Genetic control of metabolism Flashcards
Wild type/strain
Strain of microbes that has been collected directly from its natural environment
Wild type/strain phenotype
Typical form of a species as it occurs in nature
How can the pure strains of these wild types be isolated?
Then wild types can be cultured in an enriched nutrient medium
Why are wild types very useful in industry?
They can produce a great number and variety of different metabolites
Improvements that may still need to be made to the wild strain to make them suitable for use in industry -
Produce large quantities of the target compound
Improvement of genetic stability
Improved ability to grow on low cost nutrients
Allow easy harvesting of target compound after fermentation is complete
2 techniques used to improve microorganisms -
Mutagenesis and recombinant DNA technology
Mutagenesis -
The creation of mutants by inducing mutations.

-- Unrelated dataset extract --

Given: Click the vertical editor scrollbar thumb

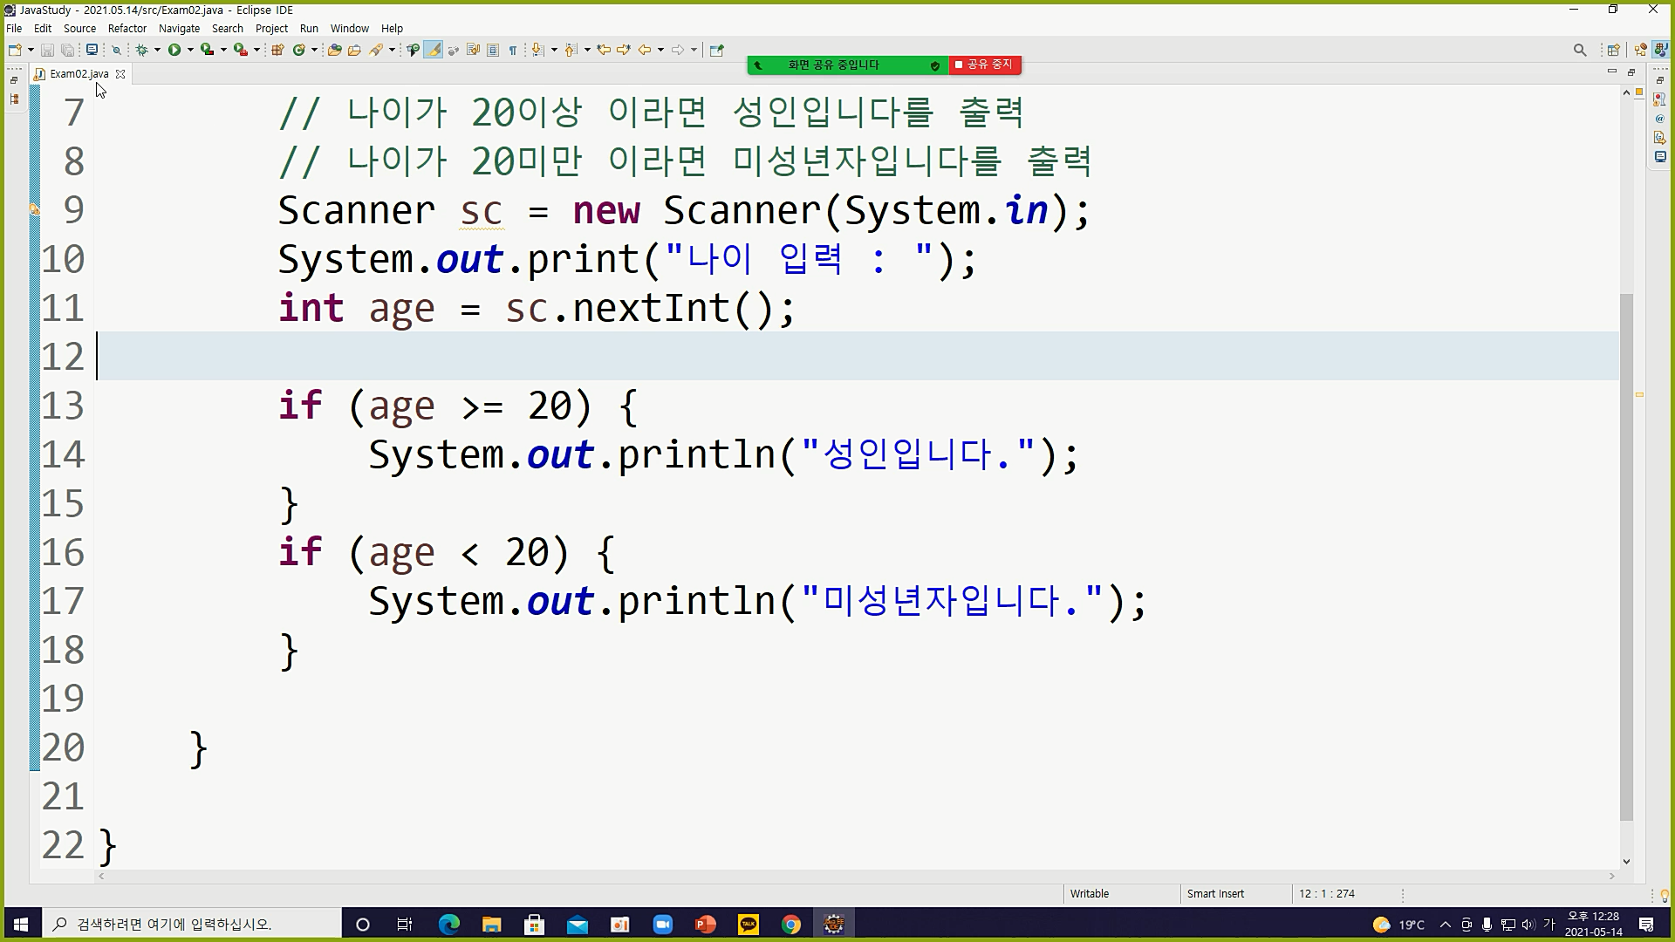Looking at the screenshot, I should click(x=1625, y=558).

How are mutations induced?
Exposure of organisms to mutagenic agents
Examples of mutagenic agents
UV light other forms of radiation (X rays)
Or mutagenic chemicals like dioxin
Problems with mutagenesis
Even if improved characteristics are obtained, we cannot control what mutation will be.
Furthermore, the mutant strains are often genetically unstable so may undergo reversed mutations and may revert back to the less useful wild type state
How can the improved strain mutated state be ensured?
Used in an industrial fermenter and will be constantly monitored.
Recombinant DNA technology
Transfer of gene sequences from one organism to another and even from one species to another.
Improvements made by Recombinant DNA technology -
Amplify specific metabolic steps in metabolic pathways to increase yield of target compound
Remove inhibitory controls in a pathway to increase yield of target compounds
Cause cells to secrete product into surrounding medium for ease of harvesting
Process of recombinant DNA creation
Identify specific gene in the chromosome, them cut out the required gene via the use of a specific restriction endonuclease enzyme. Removal of plasmid (vector) from a bacterial cell. Cut open plasmid through the use of the same restriction endonuclease enzyme. Specific gene will be inserted into the plasmid via the use of DNA ligase. Place plasmid into a new bacterial cell. The bacteria cell multiples making many copies of the gene
Restriction endonuclease enzyme is used to
Cut specific gene out of chromosome of the donor organism.
Cut open the bacterial plasmid that are to receive the genetic information.
How does restriction endonuclease enzyme work?
Each restriction endonuclease recognises a specific short sequence of DNA bases called a restriction site and cuts the strand in such a way that it can leave sticky ends.
Sticky ends
Produced when nucleotides are cut at different points, these sequences are 4-8 nucleotides in length and are complementary to the other sticky end made by the same enzyme as such they will “stick” together
DNA ligase use in DNA recombination
It is the same enzyme that seals the gene into the plasmid to form a recombinant plasmid
Recombinant DNA vector
A DNA molecule used to carry foreign genetic information into another cell.
Both plasmids and artificial chromosomes are used as vectors during recombinant DNA technology.
They carry DNA from the genome of one organism to another and bring about transformation.
Requirements for a plasmid to be an effective vector -
Restriction sites to insert DNA, selectable marker genes to allow identification of host cells which have taken up the vector or not, an origin of replication for self replication and regulatory sequences to control gene expression.
Restriction site of the vector -
Contains target sequences of DNA where the specific restriction endonuclease cuts, same as the endonuclease used to cut the genes out, as such sticky ends will be complementary to one another and the ligase will be able to combine them - causing the formation of a recombinant plasmid
Selectable markers
Things like antibiotic resistant genes protecting the microorganism from a selective agent that’d normally kill the microorganism. This enables the scientists to determine which plasmids have taken up the recombinant plasmid.
Origin of replication
Where inserted genes, genes for self replication of plasmid DNA and regulatory sequences to control expression or plasmid.
It is the site where DNA replication begins.
Why is it good that many genes are expressed?
More products can be made by fewer cells.
What does the regulatory sequences that control gene expression and origin of self replication allow?
Self replication of the plasmid/artificial chromosome
Why are artificial chromosomes preferable to plasmids?
When larger fragments of foreign DNA are required to be inserted.
Limitations of prokaryotic hosts
If DNA fragments is from eukaryotic organism then it the DNA will contain introns, and in a bacterial cell splicing won’t occur so polypeptide folding folding issues may occur and therefore the synthesis of inactive eukaryotic proteins
How can the incorrect folding of polypeptides be avoided?
Using recombinant yeast cells as opposed to bacterial hosts for plant or animal recombinant DNA.